Here and Now
Aux yeux de Gabriel, il n'existait rien de plus incroyable qu'un parc d'attractions ou un terrain de jeu humain.
Il ne disait pas ça à cause des agréments proposés – qui proposaient des expériences risibles pour qui était un Archange habitué à bien plus grand, bien plus intense – ou à cause de la nourriture – même si c'était pas mal du tout, selon l'endroit. Non, il disait cela à cause des gens.
Quand l'Embrouilleur voulait se rappeler en quoi l'humanité valait la peine qu'on s'intéresse à elle, il allait dans un parc d'attractions, s'achetait de la barbe à papa ou des Twinkies frits dans l'huile et se promenait. En regardant de tous ses yeux.
Regardant les jeunes crétins qui faisaient un tour de montagnes russes pour prouver qu'ils n'étaient pas des lopettes. Regardant les pères essayant de faire tomber une montagne de boîtes de conserve avec six balles de gomme pour gagner une peluche miteuse à offrir à leur gamin. Regardant les couples qui prenaient un ticket de grande roue pour pouvoir s'embrasser en admirant la ville.
Il les regardait et ne pouvait pas s'empêcher de s'émerveiller.
Les humains crevaient comme des mouches. A peine nés, ils commençaient déjà à se décomposer. Leurs patrons leur faisaient une vie de chien. Leurs familles leur infligeaient les pires misères. Ils couraient éternellement après des objectifs totalement ridicules et totalement insignifiants. Ils se croyaient le nombril de l'Univers alors qu'ils n'étaient rien.
Et en dépit de ça, les humains trouvaient de la place pour les hot dogs et la limonade au citron vert, pour un tour de manège ou une heure de danse, pour un ours en peluche à câliner ou une main à tenir.
Quand Gabriel venait dans un parc d'attractions, il n'avait qu'à fermer les yeux pour sentir les ondes de plaisir pur, non dilué qui saturaient l'endroit, surtout durant les heures les plus fréquentées.

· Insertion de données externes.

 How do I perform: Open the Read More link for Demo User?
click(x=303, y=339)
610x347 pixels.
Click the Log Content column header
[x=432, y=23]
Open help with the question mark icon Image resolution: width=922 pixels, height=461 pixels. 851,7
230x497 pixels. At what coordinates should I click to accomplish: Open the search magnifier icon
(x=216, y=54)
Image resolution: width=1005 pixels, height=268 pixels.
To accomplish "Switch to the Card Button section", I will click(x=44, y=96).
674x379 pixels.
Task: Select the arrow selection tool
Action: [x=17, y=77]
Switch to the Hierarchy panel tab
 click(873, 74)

Dans un parc d'attractions, les humains ne pensaient pas au futur. Ils ne pensaient pas au passé. Il n'y avait que le présent. Le bonheur de vivre cet instant, à cet endroit précis.

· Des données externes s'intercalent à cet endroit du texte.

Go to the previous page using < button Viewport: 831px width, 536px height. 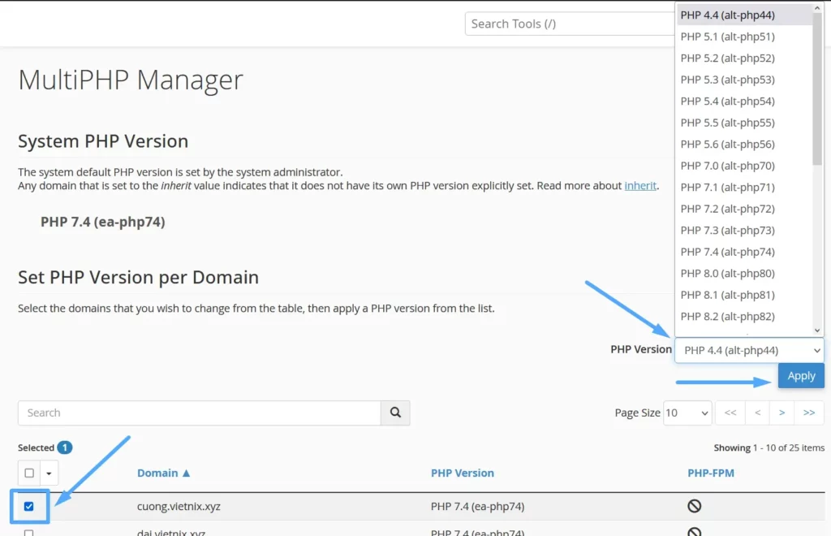(757, 413)
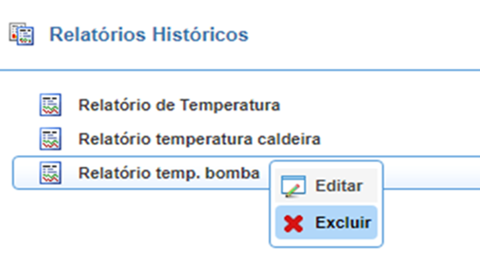Click the Relatório temp. bomba chart icon

click(x=50, y=173)
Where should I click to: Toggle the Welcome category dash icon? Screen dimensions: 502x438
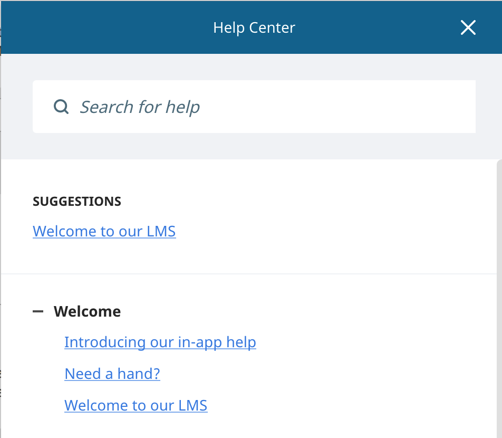38,311
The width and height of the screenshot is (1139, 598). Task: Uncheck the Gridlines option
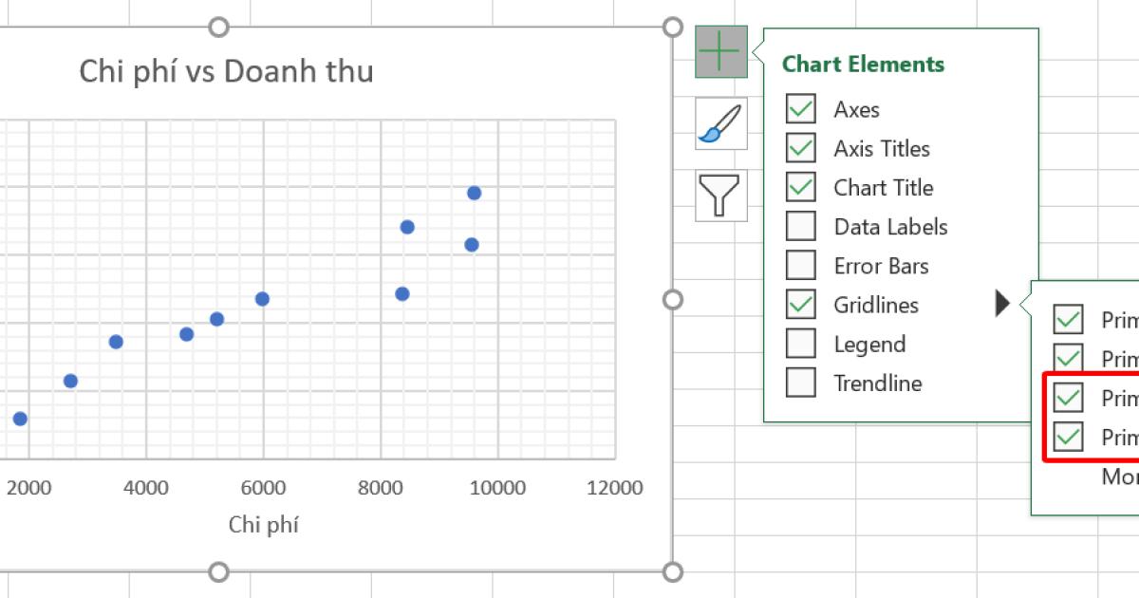pos(800,305)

Ailleurs et plus tard, la réalité redeviendrait cruelle. Mais ici et maintenant, il n'était d'autre souci que de manger, de boire, et de s'amuser.
Ici et maintenant, les humains trouvaient le Paradis sans avoir besoin de mourir.
Et ils étaient pourtant si faibles. Si aveugles. Si stupides.
Gabriel avait toujours du mal à comprendre, même après des siècles passés en compagnie de l'humanité, comment ces pitoyables créatures pouvaient être heureuses alors que les anges n'y réussissaient pas.
Peut-être justement à cause de leur faiblesse. Peut-être justement à cause de leur éphémérité. Puisque leur vie ne durerait que le temps d'un soupir aux yeux d'un immortel… pourquoi ne pas la vivre comme on pouvait ?
Les humains vivaient. Cahin-caha, avec plus de bas que de hauts, se débattant dans un monde que leur Créateur n'avait pas pris la peine de rendre compréhensible. Ils vivaient. Tout simplement.
Ils étaient vivants et c'était tout.
Gabriel repartait toujours avec un grand sourire accroché sur les lèvres.